Apps connect to haproxy:5432 for writes, haproxy:5433 for read-only queries. When the primary fails, HAProxy detects the changed health-check responses (one of the formerly-replicas is now the new leader) and silently routes writes to the new one within a few seconds.

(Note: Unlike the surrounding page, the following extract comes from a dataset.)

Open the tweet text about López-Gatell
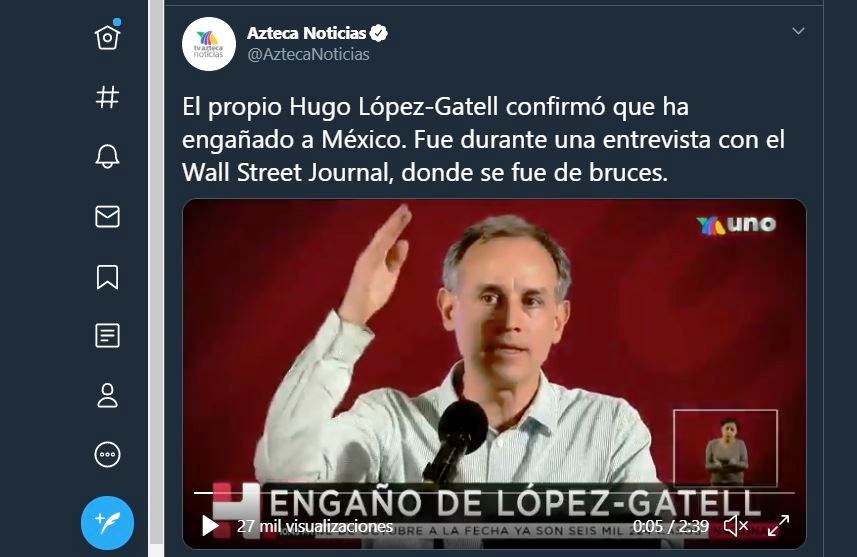The image size is (857, 557). pos(483,140)
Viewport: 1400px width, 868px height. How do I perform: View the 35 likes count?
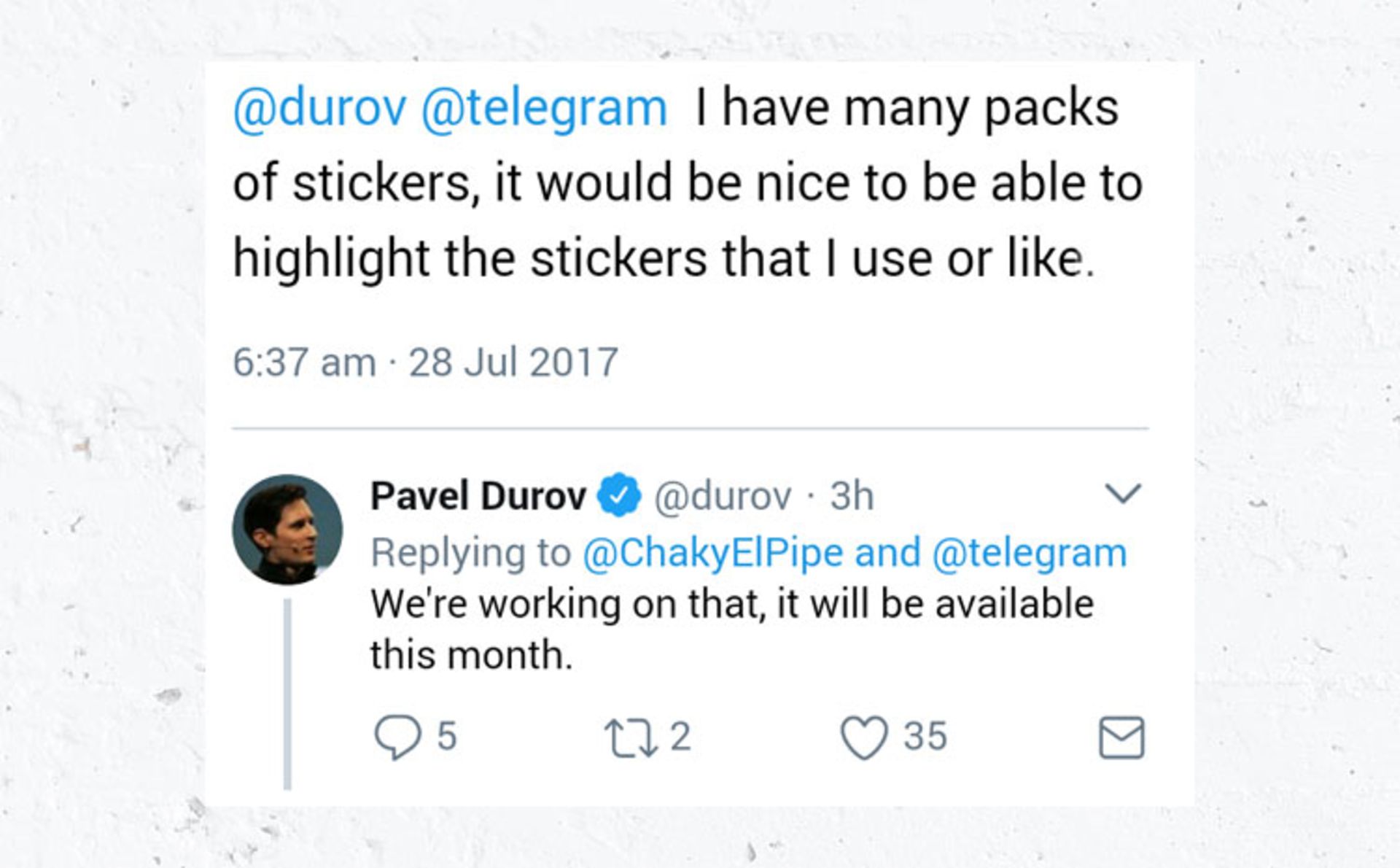925,736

Trigger a failover (for testing)

# Graceful switch
patronictl -c /etc/patroni/patroni.yml switchover prod-pg

# Force a failover (simulated primary failure)
sudo systemctl stop patroni       # on the current leader

Watch patronictl list on another node — within ~10-20 seconds a new leader is elected, HAProxy notices, clients resume writes against the new leader. Total downtime depends on Patroni's ttl and loop_wait + HAProxy's inter + rise settings; with the above, expect 15-30s.

Backups: WAL-G to S3

Don't rely on replication as backup. WAL-G ships continuous WAL + periodic base-backup to S3/MinIO:

sudo apt install wal-g

# /etc/wal-g.env
WALG_S3_PREFIX=s3://my-pg-backups/prod-pg
AWS_ACCESS_KEY_ID=...
AWS_SECRET_ACCESS_KEY=...
AWS_ENDPOINT=https://s3.example.com    # for MinIO; omit for AWS
WALG_COMPRESSION_METHOD=brotli

# Patroni runs this on the leader via archive_command
WALG_ENV_FILE=/etc/wal-g.env wal-g backup-push /var/lib/postgresql/16/main

Daily base backup + continuous WAL streaming = point-in-time recovery to any second.

Split-brain protection

Synchronous replication (synchronous_mode: true above) requires the primary to confirm with at least one replica before acknowledging writes. Combined with Patroni's etcd-backed leader lock (a primary that loses etcd contact demotes itself), it prevents a partitioned primary from accepting writes that other partition's replicas don't see.

Worth knowing

  • Patroni doesn't replace your familiarity with Postgres. All the usual Postgres tuning (work_mem, shared_buffers, max_connections, indexes) still matters; Patroni just makes the failover automatic.
  • etcd's clock matters. Pair with chrony (see that tutorial) on every node; serious clock skew causes etcd leader-election issues.
  • Don't run Patroni on Kubernetes from scratch. Use the official Zalando Postgres Operator or CloudNativePG; they wrap Patroni with K8s-native primitives.